*Collected data entries*.
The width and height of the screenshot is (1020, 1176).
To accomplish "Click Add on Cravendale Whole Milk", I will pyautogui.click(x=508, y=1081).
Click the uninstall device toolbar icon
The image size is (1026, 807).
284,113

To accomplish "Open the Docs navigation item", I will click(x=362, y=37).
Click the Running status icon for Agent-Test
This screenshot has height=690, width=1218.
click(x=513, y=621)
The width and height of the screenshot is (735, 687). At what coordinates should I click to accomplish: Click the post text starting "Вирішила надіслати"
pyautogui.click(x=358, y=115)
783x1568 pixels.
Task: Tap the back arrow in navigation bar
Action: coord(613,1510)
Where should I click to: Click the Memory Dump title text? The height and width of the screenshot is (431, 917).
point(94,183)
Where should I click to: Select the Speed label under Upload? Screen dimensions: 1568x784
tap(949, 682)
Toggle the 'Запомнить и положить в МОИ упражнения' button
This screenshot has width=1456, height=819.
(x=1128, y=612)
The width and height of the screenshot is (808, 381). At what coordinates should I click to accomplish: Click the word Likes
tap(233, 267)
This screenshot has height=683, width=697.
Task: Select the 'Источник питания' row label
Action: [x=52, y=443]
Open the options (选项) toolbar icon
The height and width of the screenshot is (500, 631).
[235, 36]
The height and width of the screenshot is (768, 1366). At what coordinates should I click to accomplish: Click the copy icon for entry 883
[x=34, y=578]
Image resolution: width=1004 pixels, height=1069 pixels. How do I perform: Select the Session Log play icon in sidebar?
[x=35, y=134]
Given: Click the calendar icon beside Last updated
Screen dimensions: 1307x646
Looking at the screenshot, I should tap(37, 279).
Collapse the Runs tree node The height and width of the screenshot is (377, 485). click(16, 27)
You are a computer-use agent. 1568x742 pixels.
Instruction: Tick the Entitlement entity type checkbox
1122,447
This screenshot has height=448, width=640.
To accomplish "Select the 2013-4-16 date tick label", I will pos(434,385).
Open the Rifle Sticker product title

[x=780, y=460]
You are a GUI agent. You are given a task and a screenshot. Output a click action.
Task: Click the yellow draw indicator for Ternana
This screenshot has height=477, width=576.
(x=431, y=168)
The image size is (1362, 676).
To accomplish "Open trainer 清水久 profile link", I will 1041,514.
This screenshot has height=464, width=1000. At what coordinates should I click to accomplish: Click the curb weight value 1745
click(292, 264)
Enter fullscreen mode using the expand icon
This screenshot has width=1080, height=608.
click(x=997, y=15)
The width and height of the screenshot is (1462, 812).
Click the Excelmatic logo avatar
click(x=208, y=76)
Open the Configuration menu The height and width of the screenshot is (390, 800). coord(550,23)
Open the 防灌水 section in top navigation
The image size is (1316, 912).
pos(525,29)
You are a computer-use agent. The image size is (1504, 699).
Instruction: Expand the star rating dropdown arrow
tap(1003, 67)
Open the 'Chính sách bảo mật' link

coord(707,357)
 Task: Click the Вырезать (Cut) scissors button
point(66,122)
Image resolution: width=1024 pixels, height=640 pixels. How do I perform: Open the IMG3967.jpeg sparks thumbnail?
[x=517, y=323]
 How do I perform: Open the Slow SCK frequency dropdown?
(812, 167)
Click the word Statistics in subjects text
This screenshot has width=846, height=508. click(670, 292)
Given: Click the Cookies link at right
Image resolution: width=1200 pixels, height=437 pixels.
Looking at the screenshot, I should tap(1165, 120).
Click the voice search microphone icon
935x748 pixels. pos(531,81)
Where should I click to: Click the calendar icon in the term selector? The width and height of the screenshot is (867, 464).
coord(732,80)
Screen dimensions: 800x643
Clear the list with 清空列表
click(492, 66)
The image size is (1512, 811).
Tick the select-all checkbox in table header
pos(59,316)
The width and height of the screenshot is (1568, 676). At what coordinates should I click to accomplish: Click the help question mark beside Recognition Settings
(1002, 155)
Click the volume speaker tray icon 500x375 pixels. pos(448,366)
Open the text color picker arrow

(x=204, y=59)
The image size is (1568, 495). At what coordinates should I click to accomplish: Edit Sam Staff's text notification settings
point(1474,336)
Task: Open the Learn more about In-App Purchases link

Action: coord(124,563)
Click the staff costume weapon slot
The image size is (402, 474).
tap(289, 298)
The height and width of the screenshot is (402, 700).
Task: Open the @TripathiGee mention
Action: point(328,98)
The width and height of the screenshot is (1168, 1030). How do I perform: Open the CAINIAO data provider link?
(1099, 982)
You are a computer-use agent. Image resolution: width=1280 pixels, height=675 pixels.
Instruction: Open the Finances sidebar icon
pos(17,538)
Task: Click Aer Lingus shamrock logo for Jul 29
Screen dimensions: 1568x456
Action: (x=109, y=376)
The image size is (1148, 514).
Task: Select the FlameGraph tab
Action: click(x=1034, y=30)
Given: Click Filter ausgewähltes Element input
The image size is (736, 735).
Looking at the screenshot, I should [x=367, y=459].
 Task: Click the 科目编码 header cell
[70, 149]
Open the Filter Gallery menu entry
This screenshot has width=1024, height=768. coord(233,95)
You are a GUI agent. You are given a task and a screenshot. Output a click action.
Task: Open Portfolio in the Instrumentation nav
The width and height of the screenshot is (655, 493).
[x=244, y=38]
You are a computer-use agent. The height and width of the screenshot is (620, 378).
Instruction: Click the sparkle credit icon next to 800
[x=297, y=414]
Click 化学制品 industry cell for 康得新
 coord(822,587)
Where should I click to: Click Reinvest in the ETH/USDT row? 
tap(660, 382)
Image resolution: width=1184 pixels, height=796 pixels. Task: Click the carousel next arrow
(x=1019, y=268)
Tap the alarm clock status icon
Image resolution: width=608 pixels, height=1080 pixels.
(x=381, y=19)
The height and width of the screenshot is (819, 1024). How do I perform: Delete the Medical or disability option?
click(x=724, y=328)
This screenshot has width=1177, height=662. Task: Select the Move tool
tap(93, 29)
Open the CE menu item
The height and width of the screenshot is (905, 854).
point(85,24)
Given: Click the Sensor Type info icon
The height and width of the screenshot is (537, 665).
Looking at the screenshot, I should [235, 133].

*The task*. Give back every record exactly.

*Response*.
The width and height of the screenshot is (1020, 1176).
To accomplish "Click Add on Cravendale Whole Milk", I will pyautogui.click(x=508, y=1081).
Click the uninstall device toolbar icon
The image size is (1026, 807).
284,113

To accomplish "Open the Docs navigation item", I will click(x=362, y=37).
Click the Running status icon for Agent-Test
This screenshot has height=690, width=1218.
click(x=513, y=621)
The width and height of the screenshot is (735, 687). At what coordinates should I click to accomplish: Click the post text starting "Вирішила надіслати"
pyautogui.click(x=358, y=115)
783x1568 pixels.
Task: Tap the back arrow in navigation bar
Action: coord(613,1510)
Where should I click to: Click the Memory Dump title text? The height and width of the screenshot is (431, 917).
point(94,183)
Where should I click to: Select the Speed label under Upload? Screen dimensions: 1568x784
tap(949, 682)
Toggle the 'Запомнить и положить в МОИ упражнения' button
This screenshot has width=1456, height=819.
(x=1128, y=612)
The width and height of the screenshot is (808, 381). At what coordinates should I click to accomplish: Click the word Likes
tap(233, 267)
This screenshot has height=683, width=697.
Task: Select the 'Источник питания' row label
Action: [x=52, y=443]
Open the options (选项) toolbar icon
The height and width of the screenshot is (500, 631).
[235, 36]
The height and width of the screenshot is (768, 1366). At what coordinates should I click to accomplish: Click the copy icon for entry 883
[x=34, y=578]
Image resolution: width=1004 pixels, height=1069 pixels. How do I perform: Select the Session Log play icon in sidebar?
[x=35, y=134]
Given: Click the calendar icon beside Last updated
Screen dimensions: 1307x646
Looking at the screenshot, I should tap(37, 279).
Collapse the Runs tree node The height and width of the screenshot is (377, 485). click(16, 27)
You are a computer-use agent. 1568x742 pixels.
Instruction: Tick the Entitlement entity type checkbox
1122,447
This screenshot has height=448, width=640.
To accomplish "Select the 2013-4-16 date tick label", I will pos(434,385).
Open the Rifle Sticker product title

[x=780, y=460]
You are a GUI agent. You are given a task and a screenshot. Output a click action.
Task: Click the yellow draw indicator for Ternana
This screenshot has height=477, width=576.
(x=431, y=168)
The image size is (1362, 676).
To accomplish "Open trainer 清水久 profile link", I will 1041,514.
This screenshot has height=464, width=1000. At what coordinates should I click to accomplish: Click the curb weight value 1745
click(292, 264)
Enter fullscreen mode using the expand icon
This screenshot has width=1080, height=608.
click(x=997, y=15)
The width and height of the screenshot is (1462, 812).
Click the Excelmatic logo avatar
click(x=208, y=76)
Open the Configuration menu The height and width of the screenshot is (390, 800). coord(550,23)
Open the 防灌水 section in top navigation
The image size is (1316, 912).
pos(525,29)
You are a computer-use agent. The image size is (1504, 699).
Instruction: Expand the star rating dropdown arrow
tap(1003, 67)
Open the 'Chính sách bảo mật' link

coord(707,357)
 Task: Click the Вырезать (Cut) scissors button
point(66,122)
Image resolution: width=1024 pixels, height=640 pixels. How do I perform: Open the IMG3967.jpeg sparks thumbnail?
[x=517, y=323]
 How do I perform: Open the Slow SCK frequency dropdown?
(812, 167)
Click the word Statistics in subjects text
This screenshot has width=846, height=508. click(670, 292)
Given: Click the Cookies link at right
Image resolution: width=1200 pixels, height=437 pixels.
Looking at the screenshot, I should tap(1165, 120).
Click the voice search microphone icon
935x748 pixels. pos(531,81)
Where should I click to: Click the calendar icon in the term selector? The width and height of the screenshot is (867, 464).
coord(732,80)
Screen dimensions: 800x643
Clear the list with 清空列表
click(492, 66)
The image size is (1512, 811).
Tick the select-all checkbox in table header
pos(59,316)
The width and height of the screenshot is (1568, 676). At what coordinates should I click to accomplish: Click the help question mark beside Recognition Settings
(1002, 155)
Click the volume speaker tray icon 500x375 pixels. pos(448,366)
Open the text color picker arrow

(x=204, y=59)
The image size is (1568, 495). At what coordinates should I click to accomplish: Edit Sam Staff's text notification settings
point(1474,336)
Task: Open the Learn more about In-App Purchases link

Action: coord(124,563)
Click the staff costume weapon slot
The image size is (402, 474).
tap(289, 298)
The height and width of the screenshot is (402, 700).
Task: Open the @TripathiGee mention
Action: point(328,98)
The width and height of the screenshot is (1168, 1030). How do I perform: Open the CAINIAO data provider link?
(1099, 982)
You are a computer-use agent. Image resolution: width=1280 pixels, height=675 pixels.
Instruction: Open the Finances sidebar icon
pos(17,538)
Task: Click Aer Lingus shamrock logo for Jul 29
Screen dimensions: 1568x456
Action: (x=109, y=376)
The image size is (1148, 514).
Task: Select the FlameGraph tab
Action: click(x=1034, y=30)
Given: Click Filter ausgewähltes Element input
The image size is (736, 735).
Looking at the screenshot, I should [x=367, y=459].
 Task: Click the 科目编码 header cell
[70, 149]
Open the Filter Gallery menu entry
This screenshot has width=1024, height=768. coord(233,95)
You are a GUI agent. You are given a task and a screenshot. Output a click action.
Task: Open Portfolio in the Instrumentation nav
The width and height of the screenshot is (655, 493).
[x=244, y=38]
You are a computer-use agent. The height and width of the screenshot is (620, 378).
Instruction: Click the sparkle credit icon next to 800
[x=297, y=414]
Click 化学制品 industry cell for 康得新
 coord(822,587)
Where should I click to: Click Reinvest in the ETH/USDT row? 
tap(660, 382)
Image resolution: width=1184 pixels, height=796 pixels. Task: Click the carousel next arrow
(x=1019, y=268)
Tap the alarm clock status icon
Image resolution: width=608 pixels, height=1080 pixels.
(x=381, y=19)
The height and width of the screenshot is (819, 1024). How do I perform: Delete the Medical or disability option?
click(x=724, y=328)
This screenshot has width=1177, height=662. Task: Select the Move tool
tap(93, 29)
Open the CE menu item
The height and width of the screenshot is (905, 854).
point(85,24)
Given: Click the Sensor Type info icon
The height and width of the screenshot is (537, 665).
Looking at the screenshot, I should [235, 133].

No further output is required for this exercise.